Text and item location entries
+++++
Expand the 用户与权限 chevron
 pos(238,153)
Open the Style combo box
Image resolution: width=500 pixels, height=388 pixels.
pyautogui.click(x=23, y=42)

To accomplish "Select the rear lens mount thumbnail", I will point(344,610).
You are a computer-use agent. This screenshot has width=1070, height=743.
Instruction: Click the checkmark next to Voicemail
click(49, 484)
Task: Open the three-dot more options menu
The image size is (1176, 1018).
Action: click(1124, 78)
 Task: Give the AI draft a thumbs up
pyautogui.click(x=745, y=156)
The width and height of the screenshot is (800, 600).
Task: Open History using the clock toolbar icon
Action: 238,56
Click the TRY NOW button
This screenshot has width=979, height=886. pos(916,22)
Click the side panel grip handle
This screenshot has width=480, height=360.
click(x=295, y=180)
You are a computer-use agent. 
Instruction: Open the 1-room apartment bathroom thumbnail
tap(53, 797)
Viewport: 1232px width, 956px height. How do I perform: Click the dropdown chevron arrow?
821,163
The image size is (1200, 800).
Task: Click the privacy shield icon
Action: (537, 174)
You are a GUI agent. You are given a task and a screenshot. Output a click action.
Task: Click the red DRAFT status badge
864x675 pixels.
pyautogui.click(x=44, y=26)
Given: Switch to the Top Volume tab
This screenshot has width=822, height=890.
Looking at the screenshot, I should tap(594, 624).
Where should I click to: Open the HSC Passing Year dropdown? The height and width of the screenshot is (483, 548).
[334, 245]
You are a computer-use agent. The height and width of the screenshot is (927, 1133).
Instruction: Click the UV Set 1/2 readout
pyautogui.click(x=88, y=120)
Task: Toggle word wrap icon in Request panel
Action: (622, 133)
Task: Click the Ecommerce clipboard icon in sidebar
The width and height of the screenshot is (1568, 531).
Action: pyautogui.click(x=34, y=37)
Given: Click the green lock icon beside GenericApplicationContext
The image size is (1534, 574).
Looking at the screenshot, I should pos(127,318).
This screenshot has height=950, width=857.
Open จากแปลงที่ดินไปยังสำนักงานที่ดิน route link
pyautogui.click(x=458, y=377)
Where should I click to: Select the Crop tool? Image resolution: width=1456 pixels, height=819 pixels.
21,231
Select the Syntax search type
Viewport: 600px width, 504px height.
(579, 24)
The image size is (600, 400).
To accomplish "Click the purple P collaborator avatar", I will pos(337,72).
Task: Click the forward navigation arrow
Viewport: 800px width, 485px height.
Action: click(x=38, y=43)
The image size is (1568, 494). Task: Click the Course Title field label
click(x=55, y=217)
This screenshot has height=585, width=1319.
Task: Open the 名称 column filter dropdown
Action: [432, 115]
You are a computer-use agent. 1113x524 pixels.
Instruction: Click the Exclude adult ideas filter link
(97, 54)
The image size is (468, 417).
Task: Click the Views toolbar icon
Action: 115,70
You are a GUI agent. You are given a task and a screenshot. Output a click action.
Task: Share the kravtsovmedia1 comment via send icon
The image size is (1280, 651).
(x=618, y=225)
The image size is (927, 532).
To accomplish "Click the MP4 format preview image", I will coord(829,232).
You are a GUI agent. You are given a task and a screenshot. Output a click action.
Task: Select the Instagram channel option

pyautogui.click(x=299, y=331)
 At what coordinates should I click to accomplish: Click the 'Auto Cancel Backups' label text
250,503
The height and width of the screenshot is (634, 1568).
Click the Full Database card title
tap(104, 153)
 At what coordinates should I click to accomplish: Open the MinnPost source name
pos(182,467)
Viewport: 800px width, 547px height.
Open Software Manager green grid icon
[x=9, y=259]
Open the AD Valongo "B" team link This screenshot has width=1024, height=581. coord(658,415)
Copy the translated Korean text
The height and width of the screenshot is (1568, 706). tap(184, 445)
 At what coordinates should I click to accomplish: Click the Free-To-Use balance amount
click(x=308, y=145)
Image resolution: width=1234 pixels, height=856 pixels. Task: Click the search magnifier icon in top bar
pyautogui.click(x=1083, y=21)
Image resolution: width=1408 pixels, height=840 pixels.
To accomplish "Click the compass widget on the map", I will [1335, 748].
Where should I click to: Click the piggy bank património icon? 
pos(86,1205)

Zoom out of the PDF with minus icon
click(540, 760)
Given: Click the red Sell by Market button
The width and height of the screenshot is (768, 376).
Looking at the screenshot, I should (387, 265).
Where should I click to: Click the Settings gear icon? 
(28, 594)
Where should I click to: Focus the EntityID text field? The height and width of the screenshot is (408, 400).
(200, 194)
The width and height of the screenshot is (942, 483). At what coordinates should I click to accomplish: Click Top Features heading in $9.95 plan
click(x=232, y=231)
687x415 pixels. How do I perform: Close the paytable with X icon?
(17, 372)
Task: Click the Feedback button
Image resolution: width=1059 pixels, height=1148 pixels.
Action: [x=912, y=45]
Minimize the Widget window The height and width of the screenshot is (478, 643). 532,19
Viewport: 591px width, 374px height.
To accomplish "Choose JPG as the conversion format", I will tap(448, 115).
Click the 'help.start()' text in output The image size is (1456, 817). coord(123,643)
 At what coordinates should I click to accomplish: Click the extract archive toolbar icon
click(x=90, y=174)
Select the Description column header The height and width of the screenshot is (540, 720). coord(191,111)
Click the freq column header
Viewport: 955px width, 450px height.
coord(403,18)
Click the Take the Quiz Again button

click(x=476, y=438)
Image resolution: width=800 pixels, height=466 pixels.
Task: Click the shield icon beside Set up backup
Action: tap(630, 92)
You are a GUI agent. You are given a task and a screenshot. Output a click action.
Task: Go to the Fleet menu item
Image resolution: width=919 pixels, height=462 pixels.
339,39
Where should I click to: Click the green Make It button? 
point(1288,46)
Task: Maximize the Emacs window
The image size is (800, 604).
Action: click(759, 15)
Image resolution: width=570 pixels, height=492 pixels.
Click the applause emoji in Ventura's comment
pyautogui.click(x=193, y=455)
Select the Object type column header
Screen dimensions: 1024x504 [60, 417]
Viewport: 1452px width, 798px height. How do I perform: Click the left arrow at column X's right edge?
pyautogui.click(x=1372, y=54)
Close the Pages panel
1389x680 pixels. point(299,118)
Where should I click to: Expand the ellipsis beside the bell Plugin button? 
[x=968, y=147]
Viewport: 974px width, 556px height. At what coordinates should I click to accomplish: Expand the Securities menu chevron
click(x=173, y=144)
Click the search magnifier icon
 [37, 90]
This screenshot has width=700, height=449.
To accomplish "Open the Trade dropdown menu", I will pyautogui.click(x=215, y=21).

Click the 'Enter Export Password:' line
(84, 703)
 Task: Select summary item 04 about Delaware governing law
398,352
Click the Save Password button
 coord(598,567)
+++++
WHAT YOU NEED TO DO:
Retype all of the data above line for line, without changing anything.

FINISHED ANSWER:
Expand the 用户与权限 chevron
 pos(238,153)
Open the Style combo box
Image resolution: width=500 pixels, height=388 pixels.
pyautogui.click(x=23, y=42)

To accomplish "Select the rear lens mount thumbnail", I will point(344,610).
You are a computer-use agent. This screenshot has width=1070, height=743.
Instruction: Click the checkmark next to Voicemail
click(49, 484)
Task: Open the three-dot more options menu
The image size is (1176, 1018).
Action: click(1124, 78)
 Task: Give the AI draft a thumbs up
pyautogui.click(x=745, y=156)
The width and height of the screenshot is (800, 600).
Task: Open History using the clock toolbar icon
Action: 238,56
Click the TRY NOW button
This screenshot has width=979, height=886. pos(916,22)
Click the side panel grip handle
This screenshot has width=480, height=360.
click(x=295, y=180)
You are a computer-use agent. 
Instruction: Open the 1-room apartment bathroom thumbnail
tap(53, 797)
Viewport: 1232px width, 956px height. How do I perform: Click the dropdown chevron arrow?
821,163
The image size is (1200, 800).
Task: Click the privacy shield icon
Action: (537, 174)
You are a GUI agent. You are given a task and a screenshot. Output a click action.
Task: Click the red DRAFT status badge
864x675 pixels.
pyautogui.click(x=44, y=26)
Given: Switch to the Top Volume tab
This screenshot has width=822, height=890.
Looking at the screenshot, I should tap(594, 624).
Where should I click to: Open the HSC Passing Year dropdown? The height and width of the screenshot is (483, 548).
[334, 245]
You are a computer-use agent. The height and width of the screenshot is (927, 1133).
Instruction: Click the UV Set 1/2 readout
pyautogui.click(x=88, y=120)
Task: Toggle word wrap icon in Request panel
Action: (622, 133)
Task: Click the Ecommerce clipboard icon in sidebar
The width and height of the screenshot is (1568, 531).
Action: pyautogui.click(x=34, y=37)
Given: Click the green lock icon beside GenericApplicationContext
The image size is (1534, 574).
Looking at the screenshot, I should pos(127,318).
This screenshot has height=950, width=857.
Open จากแปลงที่ดินไปยังสำนักงานที่ดิน route link
pyautogui.click(x=458, y=377)
Where should I click to: Select the Crop tool? Image resolution: width=1456 pixels, height=819 pixels.
21,231
Select the Syntax search type
Viewport: 600px width, 504px height.
(579, 24)
The image size is (600, 400).
To accomplish "Click the purple P collaborator avatar", I will pos(337,72).
Task: Click the forward navigation arrow
Viewport: 800px width, 485px height.
Action: click(x=38, y=43)
The image size is (1568, 494). Task: Click the Course Title field label
click(x=55, y=217)
This screenshot has height=585, width=1319.
Task: Open the 名称 column filter dropdown
Action: [432, 115]
You are a computer-use agent. 1113x524 pixels.
Instruction: Click the Exclude adult ideas filter link
(97, 54)
The image size is (468, 417).
Task: Click the Views toolbar icon
Action: 115,70
You are a GUI agent. You are given a task and a screenshot. Output a click action.
Task: Share the kravtsovmedia1 comment via send icon
The image size is (1280, 651).
(x=618, y=225)
The image size is (927, 532).
To accomplish "Click the MP4 format preview image", I will coord(829,232).
You are a GUI agent. You are given a task and a screenshot. Output a click action.
Task: Select the Instagram channel option

pyautogui.click(x=299, y=331)
 At what coordinates should I click to accomplish: Click the 'Auto Cancel Backups' label text
250,503
The height and width of the screenshot is (634, 1568).
Click the Full Database card title
tap(104, 153)
 At what coordinates should I click to accomplish: Open the MinnPost source name
pos(182,467)
Viewport: 800px width, 547px height.
Open Software Manager green grid icon
[x=9, y=259]
Open the AD Valongo "B" team link This screenshot has width=1024, height=581. coord(658,415)
Copy the translated Korean text
The height and width of the screenshot is (1568, 706). tap(184, 445)
 At what coordinates should I click to accomplish: Click the Free-To-Use balance amount
click(x=308, y=145)
Image resolution: width=1234 pixels, height=856 pixels. Task: Click the search magnifier icon in top bar
pyautogui.click(x=1083, y=21)
Image resolution: width=1408 pixels, height=840 pixels.
To accomplish "Click the compass widget on the map", I will [1335, 748].
Where should I click to: Click the piggy bank património icon? 
pos(86,1205)

Zoom out of the PDF with minus icon
click(540, 760)
Given: Click the red Sell by Market button
The width and height of the screenshot is (768, 376).
Looking at the screenshot, I should (387, 265).
Where should I click to: Click the Settings gear icon? 
(28, 594)
Where should I click to: Focus the EntityID text field? The height and width of the screenshot is (408, 400).
(200, 194)
The width and height of the screenshot is (942, 483). At what coordinates should I click to accomplish: Click Top Features heading in $9.95 plan
click(x=232, y=231)
687x415 pixels. How do I perform: Close the paytable with X icon?
(17, 372)
Task: Click the Feedback button
Image resolution: width=1059 pixels, height=1148 pixels.
Action: [x=912, y=45]
Minimize the Widget window The height and width of the screenshot is (478, 643). 532,19
Viewport: 591px width, 374px height.
To accomplish "Choose JPG as the conversion format", I will tap(448, 115).
Click the 'help.start()' text in output The image size is (1456, 817). coord(123,643)
 At what coordinates should I click to accomplish: Click the extract archive toolbar icon
click(x=90, y=174)
Select the Description column header The height and width of the screenshot is (540, 720). coord(191,111)
Click the freq column header
Viewport: 955px width, 450px height.
coord(403,18)
Click the Take the Quiz Again button

click(x=476, y=438)
Image resolution: width=800 pixels, height=466 pixels.
Task: Click the shield icon beside Set up backup
Action: tap(630, 92)
You are a GUI agent. You are given a task and a screenshot. Output a click action.
Task: Go to the Fleet menu item
Image resolution: width=919 pixels, height=462 pixels.
339,39
Where should I click to: Click the green Make It button? 
point(1288,46)
Task: Maximize the Emacs window
The image size is (800, 604).
Action: click(759, 15)
Image resolution: width=570 pixels, height=492 pixels.
Click the applause emoji in Ventura's comment
pyautogui.click(x=193, y=455)
Select the Object type column header
Screen dimensions: 1024x504 [60, 417]
Viewport: 1452px width, 798px height. How do I perform: Click the left arrow at column X's right edge?
pyautogui.click(x=1372, y=54)
Close the Pages panel
1389x680 pixels. point(299,118)
Where should I click to: Expand the ellipsis beside the bell Plugin button? 
[x=968, y=147]
Viewport: 974px width, 556px height. At what coordinates should I click to accomplish: Expand the Securities menu chevron
click(x=173, y=144)
Click the search magnifier icon
 [37, 90]
This screenshot has width=700, height=449.
To accomplish "Open the Trade dropdown menu", I will pyautogui.click(x=215, y=21).

Click the 'Enter Export Password:' line
(84, 703)
 Task: Select summary item 04 about Delaware governing law
398,352
Click the Save Password button
 coord(598,567)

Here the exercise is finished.